The following question has come up numerous times and in numerous places. Can the Apple Watch, using the app called Athlytic, replace the Whoop platform? Answering that question is complicated and not entirely clear cut. So rather than taking a definitive stand one way or the other, I’m simply going to provide a comparison of data from the two platforms from over the course of several weeks and try to draw some conclusion from it for you. Once that’s all said and done, I’ll leave it to you to decide which platform best fits your needs.
An important note to make is that I used a Whoop 3.0 for the first half of my data collection and a Whoop 4.0 for the second half. I point this out because the two devices have totally different sensors, with most reviewers agreeing that the Whoop 4.0 provides more accurate heart rate data. Additionally, the Whoop 4.0 contains sensors for skin temperature and blood oxygen, though the data from both of these sensors is not used in the calculation of Whoop’s recovery score.
Before I jump into the data, let’s walk through some key differences between the two platforms.
A major difference between Athlytic and Whoop is that Athlytic provides much more data than only Recovery and Exertion/Strain. In addition to these metrics, Athlytic also provides you with granular data about your individual workouts, giving you the following information.
How much time you spent in each heart rate zone
Heart rate recovery after your workout (tracked over the 10 minutes following your workout)
VO2 Max estimate based on your workout
Percentage of workout that is aerobic and anaerobic
Outside of individual workout data, Athlytic also provides three helpful charts that show your Training Adaptation. This helps you interpret how well your body is adapting or coping with your training regimen and can indicate possible signs of chronic fatigue.
Lastly, Athlytic makes an effort to provide you with specific advice for how to approach your day, based on your 7 day Recovery and Exertion scores. I always appreciate the effort that the developer makes to clearly indicate that the advice is a suggestion to consider in addition to how you feel. To me, this is an honest recognition that a consumer device cannot perfectly tell you what you should do. It’s not magic, and you’re not a robot.
The biggest differentiator for Whoop is that the platform natively tracks your sleep and then uses that information to calculate your Recovery score.
Closely related to this, Whoop controls both the hardware and the software for their platform, which results in some big differences. Everything you see in the Whoop app is generated by Whoop, itself, except for route/GPS type data, as Whoop’s devices do not have GPS chips. Practically, this means that Whoop is better able to integrate what the hardware does and how the software uses it.
In terms of the sensor, you can also wear the Whoop 3.0 and 4.0 in places other than your wrist. This is especially true of the Whoop 4.0, which now works with various clothing items that Whoop sells. You can purchase compression sleeves, compression shorts, sports bras, etc., which all have the ability to store and use the Whoop 4.0 sensor.
Now on to what most of you are probably here to mainly see – the data. I gathered data from both Whoop and Athlytic for over two months, including both Recovery scores and Exertion/Strain scores. I had hoped to include the Exertion Target/Strain Coach information from the two platforms, but Whoop does not allow you to view this data historically. I don’t know about you, but I found that to be a little bit of a bummer. Athlytic allows you to see its Exertion Target Zone historically.

> **What you need to do**: From the Athlytic and Whoop comparison, pull out the span starting at "Before I jump" and ending at "the following information.", copied word for word.

> **Source data**:
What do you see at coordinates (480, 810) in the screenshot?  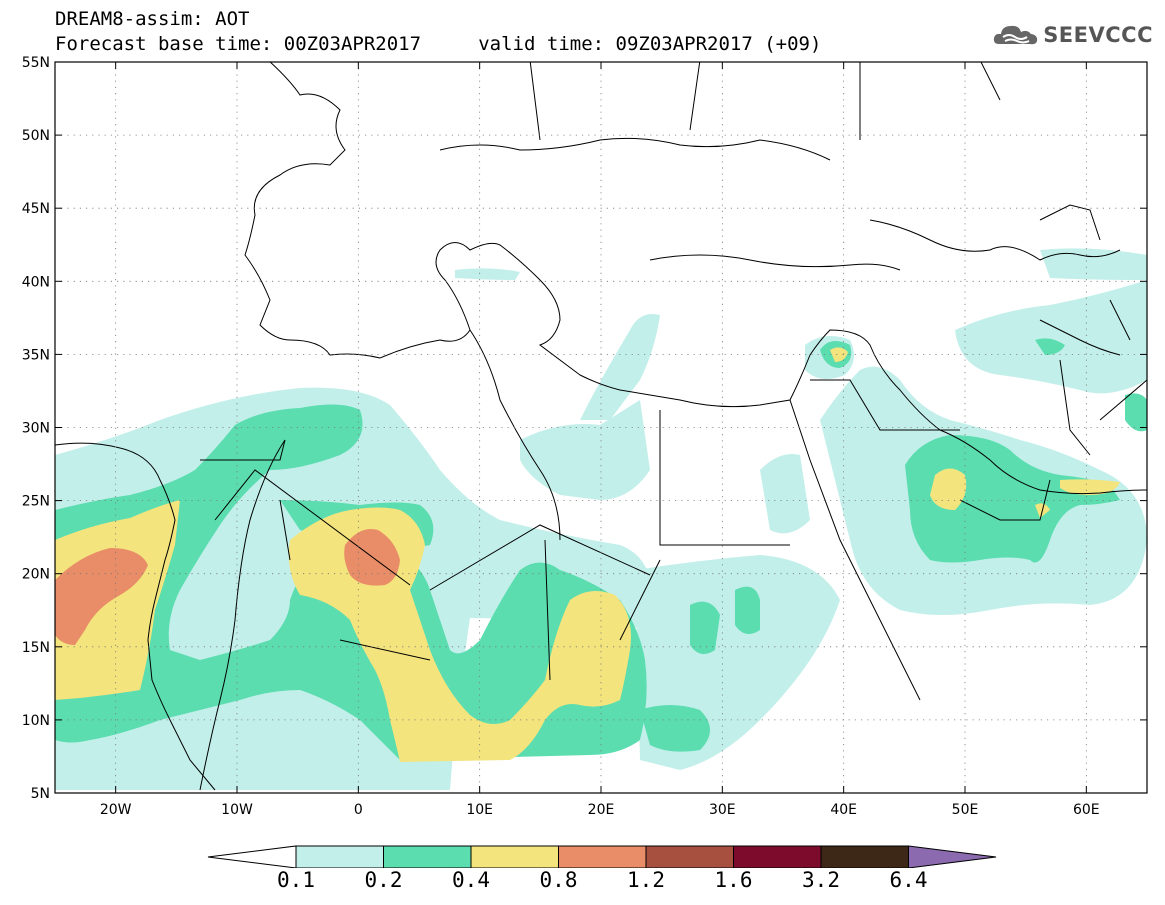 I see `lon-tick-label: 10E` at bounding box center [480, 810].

* * *

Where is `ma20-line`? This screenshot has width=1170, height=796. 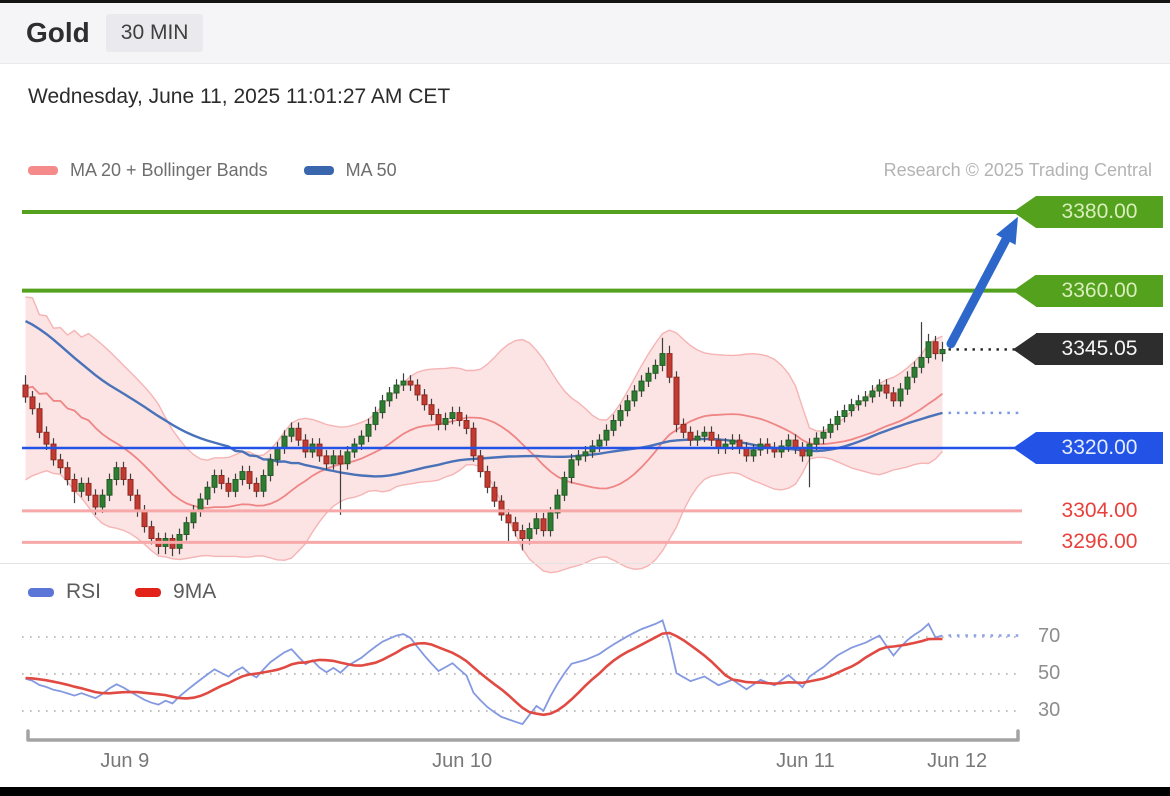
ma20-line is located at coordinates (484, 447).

> **Problem solution**:
Before I jump into the data, let’s walk through some key differences between the two platforms.
A major difference between Athlytic and Whoop is that Athlytic provides much more data than only Recovery and Exertion/Strain. In addition to these metrics, Athlytic also provides you with granular data about your individual workouts, giving you the following information.